Introduction:

The modern economy is inseparable from the production of energy from fossil fuels, which are hazardous and combustible by nature. The recent diesel spill by Russian company Norilsk Nickel in the Arctic, and the Gulf of Mexico oil spill in 2010 are both irreversible disasters that would cause permanent harm to the local environment and economy. Though a pipeline accident is an unlikely event, when it does occur, the economic and environmental damage are always alert to the fragility of our ecosystem and the destructive power of human behavior.

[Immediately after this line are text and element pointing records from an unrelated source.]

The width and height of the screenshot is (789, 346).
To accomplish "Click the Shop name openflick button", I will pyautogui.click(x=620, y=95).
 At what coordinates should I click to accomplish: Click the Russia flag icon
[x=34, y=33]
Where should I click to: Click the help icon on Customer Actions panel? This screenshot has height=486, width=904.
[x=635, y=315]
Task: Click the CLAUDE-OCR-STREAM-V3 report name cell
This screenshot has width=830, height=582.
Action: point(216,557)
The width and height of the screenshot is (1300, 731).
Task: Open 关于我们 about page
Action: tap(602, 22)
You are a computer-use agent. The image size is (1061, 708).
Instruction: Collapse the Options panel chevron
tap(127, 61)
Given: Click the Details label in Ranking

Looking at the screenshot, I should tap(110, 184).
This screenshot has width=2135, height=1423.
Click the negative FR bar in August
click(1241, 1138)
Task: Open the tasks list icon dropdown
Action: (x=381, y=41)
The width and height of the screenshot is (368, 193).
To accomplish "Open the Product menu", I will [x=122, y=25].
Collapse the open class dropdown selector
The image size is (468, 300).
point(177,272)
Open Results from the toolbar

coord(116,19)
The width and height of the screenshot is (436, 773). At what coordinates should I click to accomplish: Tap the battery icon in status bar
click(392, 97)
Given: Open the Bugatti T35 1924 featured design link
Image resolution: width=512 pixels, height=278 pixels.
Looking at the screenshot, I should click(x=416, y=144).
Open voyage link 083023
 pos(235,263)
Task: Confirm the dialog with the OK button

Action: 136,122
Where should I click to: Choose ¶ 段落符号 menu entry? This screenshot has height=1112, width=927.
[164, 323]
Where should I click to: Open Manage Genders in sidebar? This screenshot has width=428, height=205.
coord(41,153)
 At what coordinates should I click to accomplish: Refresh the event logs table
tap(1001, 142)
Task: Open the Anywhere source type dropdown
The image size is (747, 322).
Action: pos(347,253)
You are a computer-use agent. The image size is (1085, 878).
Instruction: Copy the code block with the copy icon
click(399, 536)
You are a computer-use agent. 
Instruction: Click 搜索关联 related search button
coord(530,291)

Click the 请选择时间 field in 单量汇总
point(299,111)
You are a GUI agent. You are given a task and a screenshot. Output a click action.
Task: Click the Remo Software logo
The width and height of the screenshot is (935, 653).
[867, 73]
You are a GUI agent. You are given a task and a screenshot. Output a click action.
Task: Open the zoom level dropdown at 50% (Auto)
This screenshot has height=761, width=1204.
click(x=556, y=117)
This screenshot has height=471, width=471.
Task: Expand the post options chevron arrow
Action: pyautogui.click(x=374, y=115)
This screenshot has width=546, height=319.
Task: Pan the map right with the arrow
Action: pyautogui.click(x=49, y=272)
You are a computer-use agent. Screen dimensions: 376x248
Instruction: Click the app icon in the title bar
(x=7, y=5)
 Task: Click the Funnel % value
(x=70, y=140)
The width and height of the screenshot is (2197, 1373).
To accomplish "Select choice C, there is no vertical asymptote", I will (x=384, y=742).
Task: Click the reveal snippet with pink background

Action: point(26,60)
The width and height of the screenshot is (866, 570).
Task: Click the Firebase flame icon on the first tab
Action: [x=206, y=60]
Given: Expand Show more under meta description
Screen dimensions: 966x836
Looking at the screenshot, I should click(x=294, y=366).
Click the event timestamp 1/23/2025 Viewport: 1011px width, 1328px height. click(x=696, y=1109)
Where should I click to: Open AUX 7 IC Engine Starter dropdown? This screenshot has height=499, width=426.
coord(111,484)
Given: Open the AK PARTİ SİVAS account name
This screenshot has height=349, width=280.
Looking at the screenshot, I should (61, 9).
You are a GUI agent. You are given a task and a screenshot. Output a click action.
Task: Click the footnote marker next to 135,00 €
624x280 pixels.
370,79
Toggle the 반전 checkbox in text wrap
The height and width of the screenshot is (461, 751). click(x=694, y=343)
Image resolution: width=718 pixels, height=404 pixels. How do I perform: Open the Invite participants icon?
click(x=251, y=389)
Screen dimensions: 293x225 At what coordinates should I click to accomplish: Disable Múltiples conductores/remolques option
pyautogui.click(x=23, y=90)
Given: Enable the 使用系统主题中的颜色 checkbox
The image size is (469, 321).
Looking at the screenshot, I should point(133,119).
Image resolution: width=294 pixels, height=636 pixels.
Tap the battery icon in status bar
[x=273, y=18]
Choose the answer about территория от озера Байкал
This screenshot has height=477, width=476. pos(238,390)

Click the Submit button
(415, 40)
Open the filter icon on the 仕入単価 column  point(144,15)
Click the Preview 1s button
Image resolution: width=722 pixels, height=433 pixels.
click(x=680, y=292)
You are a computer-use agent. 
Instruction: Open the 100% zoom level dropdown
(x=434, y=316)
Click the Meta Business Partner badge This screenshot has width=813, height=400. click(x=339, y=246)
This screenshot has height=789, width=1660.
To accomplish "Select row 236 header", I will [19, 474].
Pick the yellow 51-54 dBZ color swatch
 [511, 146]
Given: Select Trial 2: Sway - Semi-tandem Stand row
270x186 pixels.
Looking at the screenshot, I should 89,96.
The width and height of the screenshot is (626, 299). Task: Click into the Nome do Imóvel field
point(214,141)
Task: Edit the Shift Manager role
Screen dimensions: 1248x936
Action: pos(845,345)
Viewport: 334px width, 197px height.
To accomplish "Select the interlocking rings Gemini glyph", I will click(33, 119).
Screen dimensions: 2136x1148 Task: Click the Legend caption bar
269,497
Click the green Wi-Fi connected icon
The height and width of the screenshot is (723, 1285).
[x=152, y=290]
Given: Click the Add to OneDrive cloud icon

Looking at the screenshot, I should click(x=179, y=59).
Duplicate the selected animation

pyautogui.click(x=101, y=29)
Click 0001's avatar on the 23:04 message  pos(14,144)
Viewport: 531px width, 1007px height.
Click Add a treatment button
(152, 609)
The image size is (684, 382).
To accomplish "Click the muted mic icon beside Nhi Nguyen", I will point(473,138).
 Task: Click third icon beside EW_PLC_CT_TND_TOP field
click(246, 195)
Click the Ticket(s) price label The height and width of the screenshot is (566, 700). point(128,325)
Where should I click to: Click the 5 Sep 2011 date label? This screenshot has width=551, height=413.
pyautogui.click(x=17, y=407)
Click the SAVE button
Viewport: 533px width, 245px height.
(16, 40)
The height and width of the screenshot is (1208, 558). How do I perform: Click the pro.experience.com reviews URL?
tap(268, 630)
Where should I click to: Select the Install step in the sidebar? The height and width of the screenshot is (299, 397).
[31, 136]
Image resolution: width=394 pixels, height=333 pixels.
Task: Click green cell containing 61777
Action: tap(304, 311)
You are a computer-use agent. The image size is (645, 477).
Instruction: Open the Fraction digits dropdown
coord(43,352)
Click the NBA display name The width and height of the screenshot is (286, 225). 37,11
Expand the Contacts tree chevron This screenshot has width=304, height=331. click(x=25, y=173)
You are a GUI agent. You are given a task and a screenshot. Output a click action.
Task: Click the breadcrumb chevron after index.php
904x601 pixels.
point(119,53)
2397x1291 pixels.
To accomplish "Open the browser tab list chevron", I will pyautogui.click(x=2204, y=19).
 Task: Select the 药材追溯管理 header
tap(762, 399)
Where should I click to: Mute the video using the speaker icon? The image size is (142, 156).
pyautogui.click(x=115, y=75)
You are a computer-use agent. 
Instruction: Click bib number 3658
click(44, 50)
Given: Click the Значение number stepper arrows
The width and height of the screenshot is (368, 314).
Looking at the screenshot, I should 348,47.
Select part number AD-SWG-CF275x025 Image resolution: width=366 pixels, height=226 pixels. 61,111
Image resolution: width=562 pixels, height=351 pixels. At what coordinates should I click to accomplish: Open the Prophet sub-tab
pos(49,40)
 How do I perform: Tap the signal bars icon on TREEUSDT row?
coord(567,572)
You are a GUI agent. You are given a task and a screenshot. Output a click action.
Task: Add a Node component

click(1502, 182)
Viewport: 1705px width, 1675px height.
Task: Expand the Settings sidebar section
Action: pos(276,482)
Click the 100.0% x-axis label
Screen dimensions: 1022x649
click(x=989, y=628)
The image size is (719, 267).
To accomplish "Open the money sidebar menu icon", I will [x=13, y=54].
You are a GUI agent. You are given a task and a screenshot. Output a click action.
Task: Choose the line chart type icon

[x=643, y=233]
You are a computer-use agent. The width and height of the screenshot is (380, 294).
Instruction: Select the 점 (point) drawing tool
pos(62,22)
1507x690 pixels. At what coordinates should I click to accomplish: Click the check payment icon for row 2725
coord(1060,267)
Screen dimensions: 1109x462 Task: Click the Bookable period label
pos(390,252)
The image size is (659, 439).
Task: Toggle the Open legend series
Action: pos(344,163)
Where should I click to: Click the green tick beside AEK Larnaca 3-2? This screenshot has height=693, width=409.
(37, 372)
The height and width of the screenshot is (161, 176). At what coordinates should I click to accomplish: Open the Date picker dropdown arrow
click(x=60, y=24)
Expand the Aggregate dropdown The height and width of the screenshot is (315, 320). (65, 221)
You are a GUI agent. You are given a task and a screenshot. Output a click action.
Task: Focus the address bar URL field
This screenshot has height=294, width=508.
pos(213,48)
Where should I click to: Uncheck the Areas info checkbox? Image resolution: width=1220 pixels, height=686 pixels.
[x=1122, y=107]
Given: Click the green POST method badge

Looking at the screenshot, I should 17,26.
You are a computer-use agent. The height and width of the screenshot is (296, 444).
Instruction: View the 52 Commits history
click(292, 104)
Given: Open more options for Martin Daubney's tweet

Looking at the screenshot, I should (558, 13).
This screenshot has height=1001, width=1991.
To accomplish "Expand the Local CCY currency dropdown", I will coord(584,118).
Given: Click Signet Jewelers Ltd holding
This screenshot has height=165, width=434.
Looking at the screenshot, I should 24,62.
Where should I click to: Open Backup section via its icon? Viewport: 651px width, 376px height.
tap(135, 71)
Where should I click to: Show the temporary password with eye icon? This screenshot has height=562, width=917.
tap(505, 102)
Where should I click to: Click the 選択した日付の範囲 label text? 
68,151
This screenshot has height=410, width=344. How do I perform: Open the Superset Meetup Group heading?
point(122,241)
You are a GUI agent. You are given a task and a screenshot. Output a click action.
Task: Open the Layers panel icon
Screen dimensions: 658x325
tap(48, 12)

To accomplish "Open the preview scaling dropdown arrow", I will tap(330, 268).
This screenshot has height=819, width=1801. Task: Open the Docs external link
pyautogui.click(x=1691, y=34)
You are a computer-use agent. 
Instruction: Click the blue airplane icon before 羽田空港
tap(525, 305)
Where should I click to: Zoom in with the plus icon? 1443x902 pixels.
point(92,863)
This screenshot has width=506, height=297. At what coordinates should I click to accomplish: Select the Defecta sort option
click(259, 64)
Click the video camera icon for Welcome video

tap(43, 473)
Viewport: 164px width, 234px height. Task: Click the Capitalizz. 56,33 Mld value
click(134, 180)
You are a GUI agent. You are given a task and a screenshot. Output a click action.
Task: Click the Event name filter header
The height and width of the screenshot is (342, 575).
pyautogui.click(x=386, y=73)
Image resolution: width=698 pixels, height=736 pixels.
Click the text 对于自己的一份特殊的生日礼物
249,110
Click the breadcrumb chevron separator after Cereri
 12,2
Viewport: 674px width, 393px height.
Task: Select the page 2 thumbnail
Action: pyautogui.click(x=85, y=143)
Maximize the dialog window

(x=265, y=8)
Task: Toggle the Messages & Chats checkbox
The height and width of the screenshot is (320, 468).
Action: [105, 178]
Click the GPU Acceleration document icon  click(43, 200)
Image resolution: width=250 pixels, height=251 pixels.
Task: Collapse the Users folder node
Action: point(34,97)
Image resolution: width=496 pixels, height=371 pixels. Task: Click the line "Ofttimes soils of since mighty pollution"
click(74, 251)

To reduce such incidents, the Pipeline and Hazardous Materials Safety Administration (PHMSA) operates under the US Department Transportation to enforce pipeline safety standards. All pipeline operators in the US are mandated to submit an incident report to PHMSA within 30 days of a pipeline incident or accident. Information on the operating facility, location, cause of the incident, remedial response, and remedial costs are collected. Therefore, we are interested in investigating what variables in an incident can result in higher remedial costs, while taking into consideration the different pipeline types and liquid types involved.

Methods:

We cleaned the raw PHMSA data containing pipeline incident reports from US pipeline operators from 2010 to 2017 to obtain the data in our analysis. The raw data contains 2795 observations with each observation representing one incident report. It contains over 48 variables that give detailed information on the pipeline operator, location, the operating facility, incident details, and injuries/fatalities information, etc. Since we are interested in what factors of each incident would influence the remedial costs, we filter out variables in the raw data such as location longitude/latitude and incident datetime, etc, which are non-essential to the purpose of our study.

We also choose to filter out the variables that contain excessive 0 and N/A values such as number of fatalities, number of public evacuations. The raw data also presents a breakdown of the total remedial costs that includes public/private property damage costs, emergency response costs, environmental remediation costs, and other costs. For simplicity, we will take the sum of the costs of all four aspects above as the response we want to investigate. The cleaned dataset contains 2229 row.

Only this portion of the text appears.